Molly arrossì allo sguardo di ringraziamento che le regalò Sherry.
«Quando ha iniziato a parlarmi di John, di Lestrade, di Mrs Hudson e di te, ho capito che stava iniziando ad essere migliore. E questo solo grazie a voi. Per questo dico che ha bisogno di qualcuno di voi accanto a lui.»
Molly la guardò con aria dubbiosa.
«Qualcuno di noi?»
Sherry le lanciò uno sguardo malizioso e divertito.
«Beh, per un po’ ho pensato che fra lui e John ci fosse qualcosa. Non che per me ci fosse qualche problema, per carità, ma io e la mamma puntavamo su di te…e poi ormai John è impegnato!»
Molly arrossì maggiormente mentre Sherry scoppiava nuovamente a ridere.
Un nuovo fischio attirò l’attenzione delle due donne.
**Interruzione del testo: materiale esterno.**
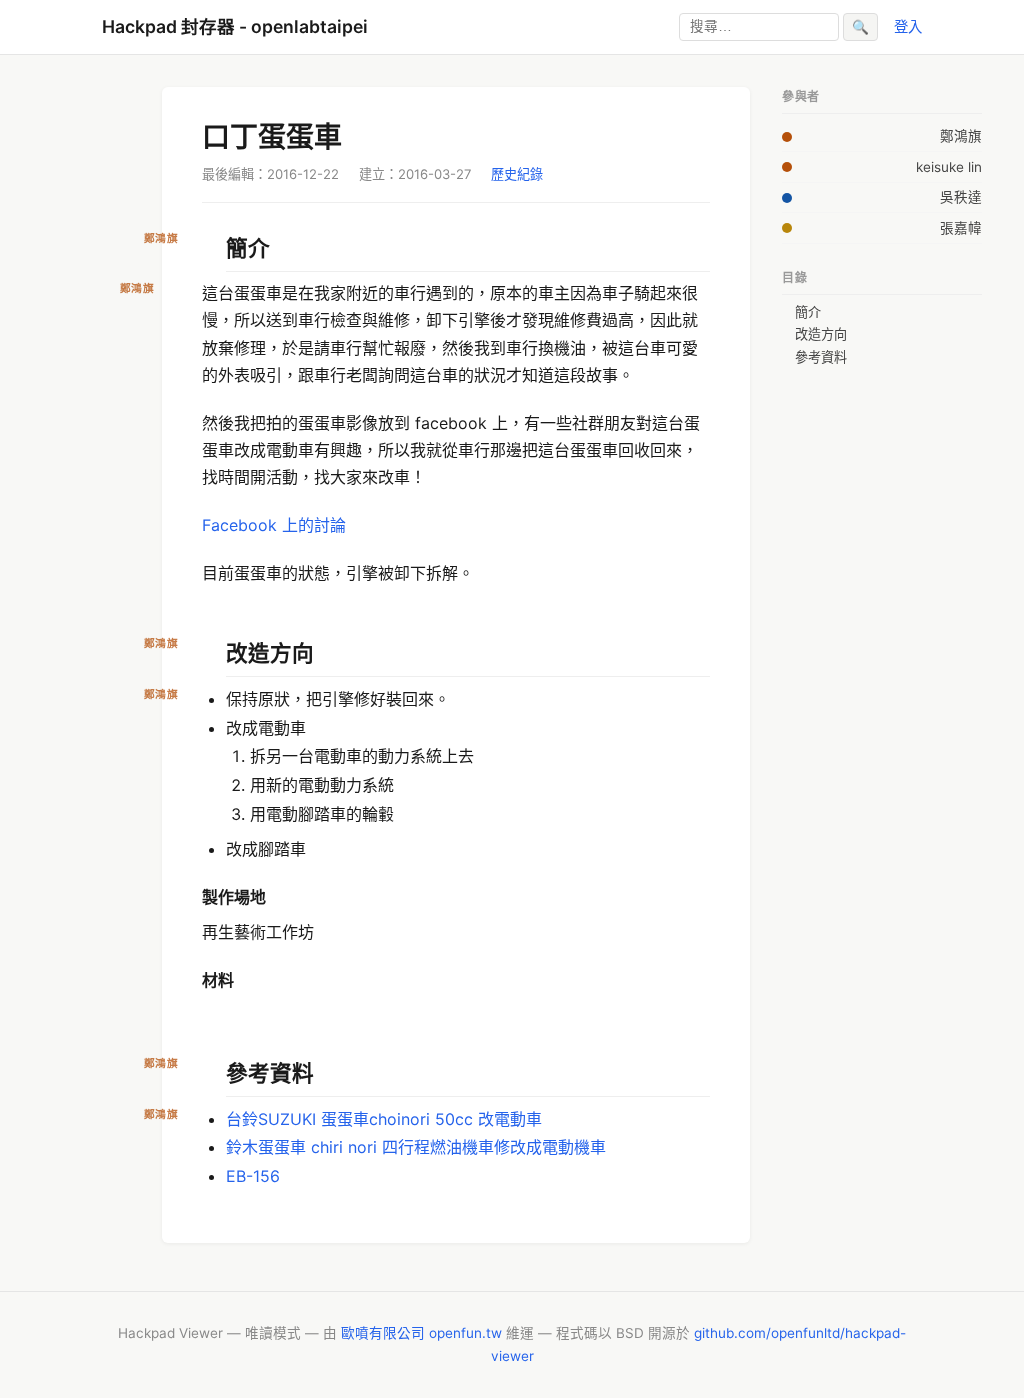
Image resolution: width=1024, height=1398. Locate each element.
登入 (908, 26)
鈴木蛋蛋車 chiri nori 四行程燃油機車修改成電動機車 (416, 1147)
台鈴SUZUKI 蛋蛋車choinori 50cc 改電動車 (384, 1119)
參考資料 (821, 357)
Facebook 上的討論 (274, 525)
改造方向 (821, 334)
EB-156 (253, 1176)
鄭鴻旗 (961, 136)
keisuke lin (949, 167)
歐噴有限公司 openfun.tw (421, 1333)
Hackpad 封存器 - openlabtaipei (235, 26)
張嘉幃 (961, 228)
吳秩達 (961, 197)
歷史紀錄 (517, 174)
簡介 (808, 312)
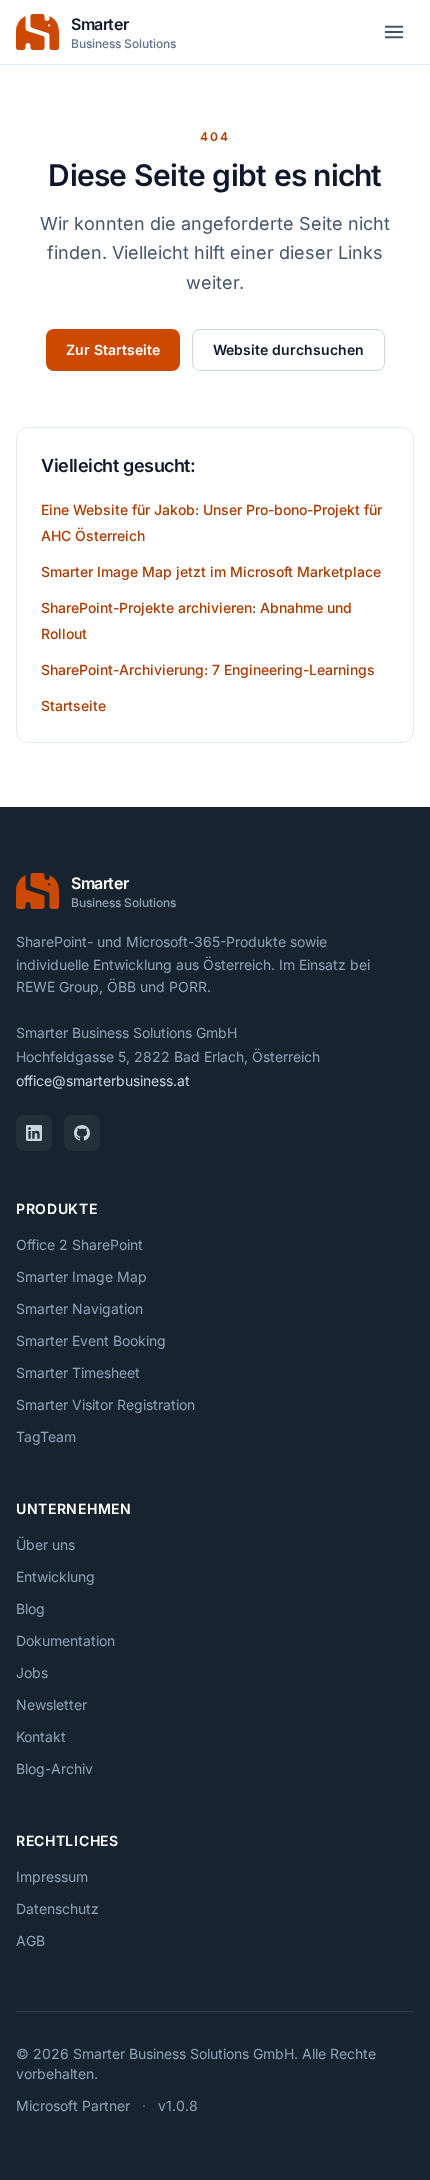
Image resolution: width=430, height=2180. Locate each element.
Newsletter (51, 1704)
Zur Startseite (113, 349)
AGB (30, 1940)
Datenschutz (57, 1908)
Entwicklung (55, 1576)
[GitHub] (82, 1133)
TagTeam (46, 1436)
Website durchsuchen (288, 349)
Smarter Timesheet (78, 1372)
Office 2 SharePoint (79, 1244)
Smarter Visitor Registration (105, 1404)
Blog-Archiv (54, 1768)
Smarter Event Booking (91, 1340)
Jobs (32, 1672)
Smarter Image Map (81, 1276)
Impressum (52, 1876)
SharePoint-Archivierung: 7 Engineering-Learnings (208, 669)
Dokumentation (65, 1640)
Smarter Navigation (79, 1308)
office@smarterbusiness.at (103, 1080)
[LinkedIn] (34, 1133)
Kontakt (41, 1736)
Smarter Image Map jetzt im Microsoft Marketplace (211, 571)
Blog (30, 1608)
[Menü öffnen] (394, 32)
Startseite (73, 705)
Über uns (45, 1544)
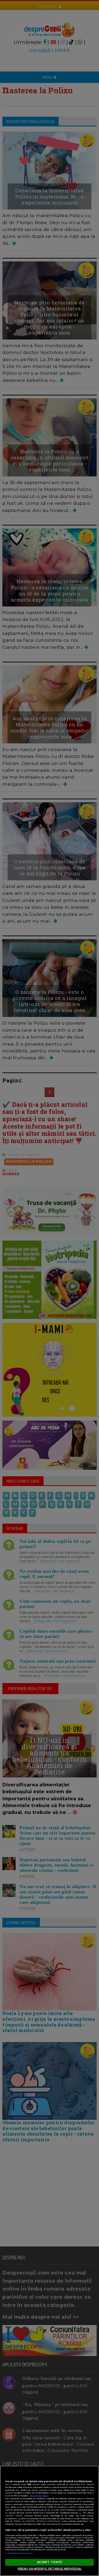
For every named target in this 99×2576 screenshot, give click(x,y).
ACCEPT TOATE (49, 2562)
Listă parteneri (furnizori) (19, 2553)
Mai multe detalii (39, 2496)
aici (80, 2513)
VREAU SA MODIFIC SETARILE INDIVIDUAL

Sherry tirò su col naso.
«Meglio sbrigarsi, non è mai stato paziente…ma questa è tutta colpa della mamma, se l’è troppo coccolato il “suo ragazzo”!»
Le due donne sorrisero nuovamente e ricominciarono a camminare a passo svelto verso casa.
 

 

«Qualche esperimento sul congelamento, Sherry?» chiese in tono sarcastico l’uomo non appena furono vicine al cancello dove lui le aspettava.
La donna gli rispose mimando la sua espressione innervosita che, per tutta risposta, l’uomo rimarcò.
«Sei pregata di tenere Molly fuori da queste sperimentazioni illogiche».
La donna lo sorpassò lanciandogli uno sguardo malizioso ed incamminandosi verso la porta di casa.
«Stai tranquillo, nessuno te la tocca la tua Molly!»
Detto questo entrò lasciando i due dietro di lei nel più completo imbarazzo.
L’uomo si riprese, sbatté le palpebre e lanciò un’occhiata a Molly.
«Di cosa stavate parlando con così tanta confidenza?»
Molly continuò a camminare a testa bassa.
«Niente di importante…Mi ha affidato qualche suo pensiero»
Lui rimase in silenzio per qualche istante poi, una volta arrivato sulla soglia, si girò verso di lei. Un sorriso accennato.
«A quanto pare, è un vizio degli Holmes affidarsi a te, Molly Hooper»

 

 

Note autore: Beh, che dire spero che il tutto non risulti troppo irreale!
Volevo dirvi che siamo quasi in dirittura di arrivo, credo che in un paio di capitoli la storia troverà la sua (degna?) conclusione.